* Exercise brief *
Once the line containing "Click the Halk TV display name" is found, please copy it and all lines after it through the end of the records, exactly, leaving out pictures.

┌──

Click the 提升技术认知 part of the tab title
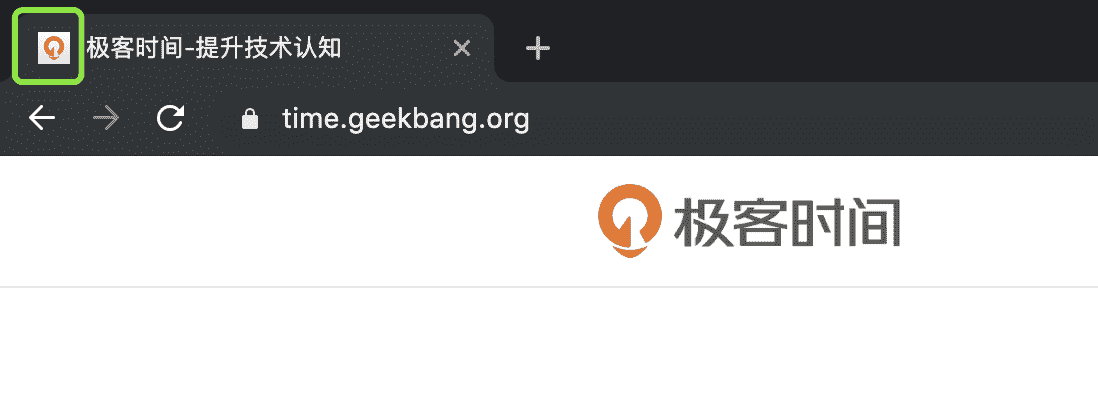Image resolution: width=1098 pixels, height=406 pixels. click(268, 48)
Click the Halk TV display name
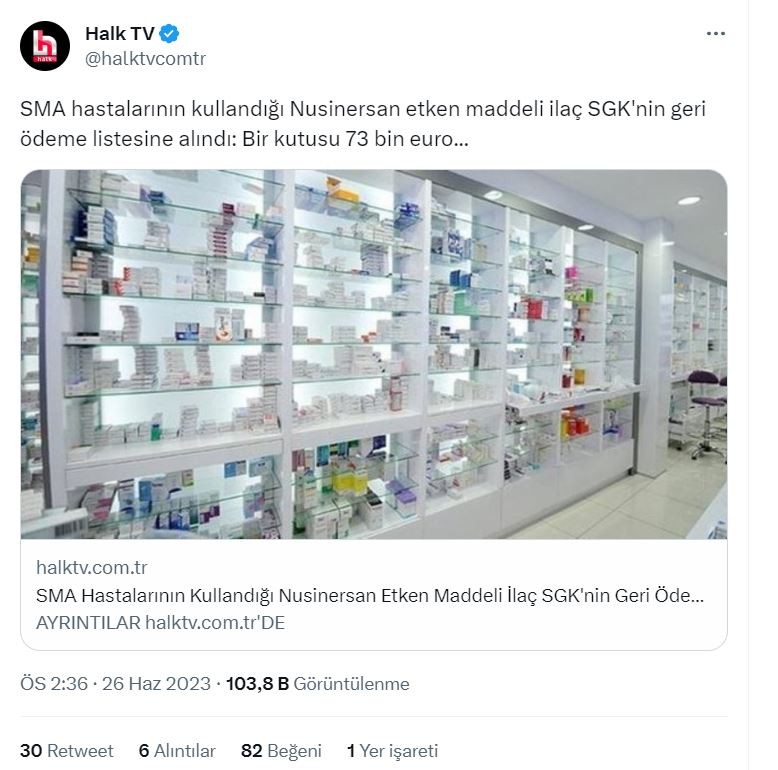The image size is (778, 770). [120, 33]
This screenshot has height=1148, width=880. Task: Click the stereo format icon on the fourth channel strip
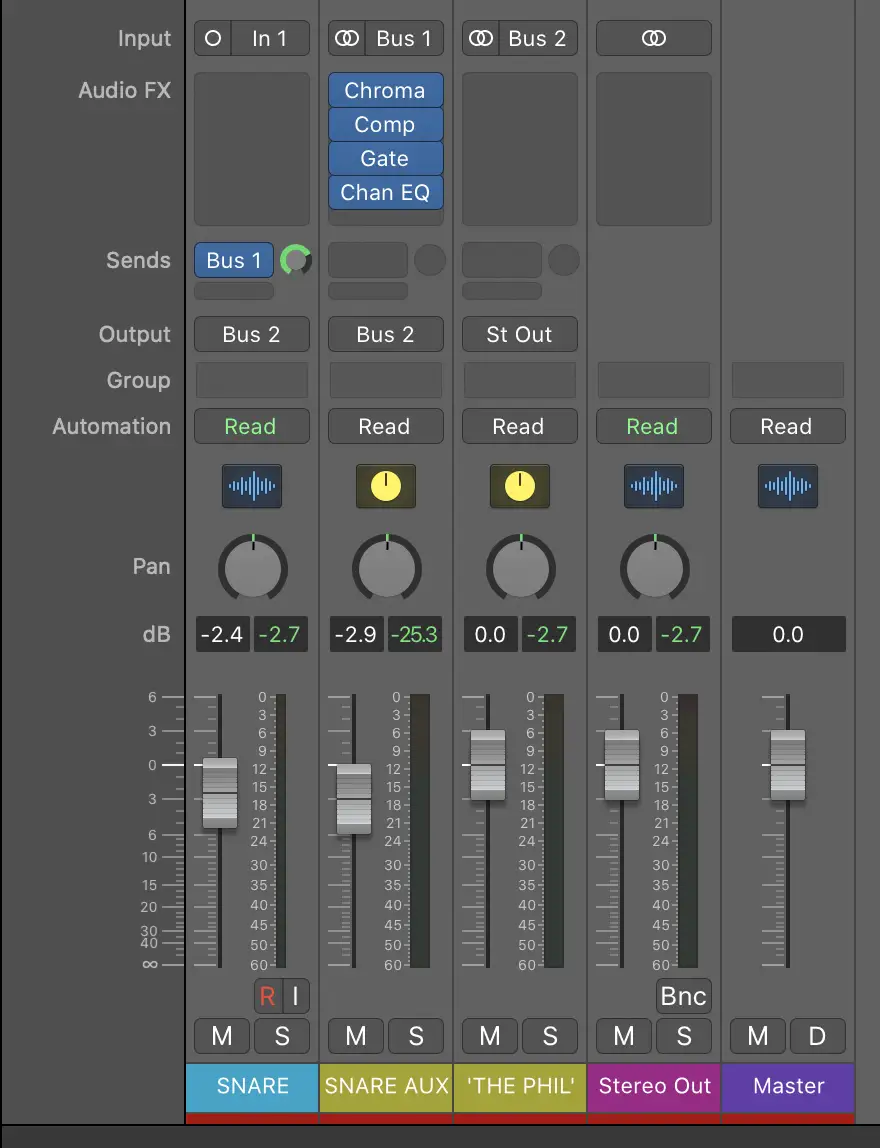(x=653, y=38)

└──

* Solution for this exercise *
Click the Halk TV display name
The image size is (778, 770). [120, 33]
This screenshot has height=1148, width=880. Task: Click the stereo format icon on the fourth channel strip
(x=653, y=38)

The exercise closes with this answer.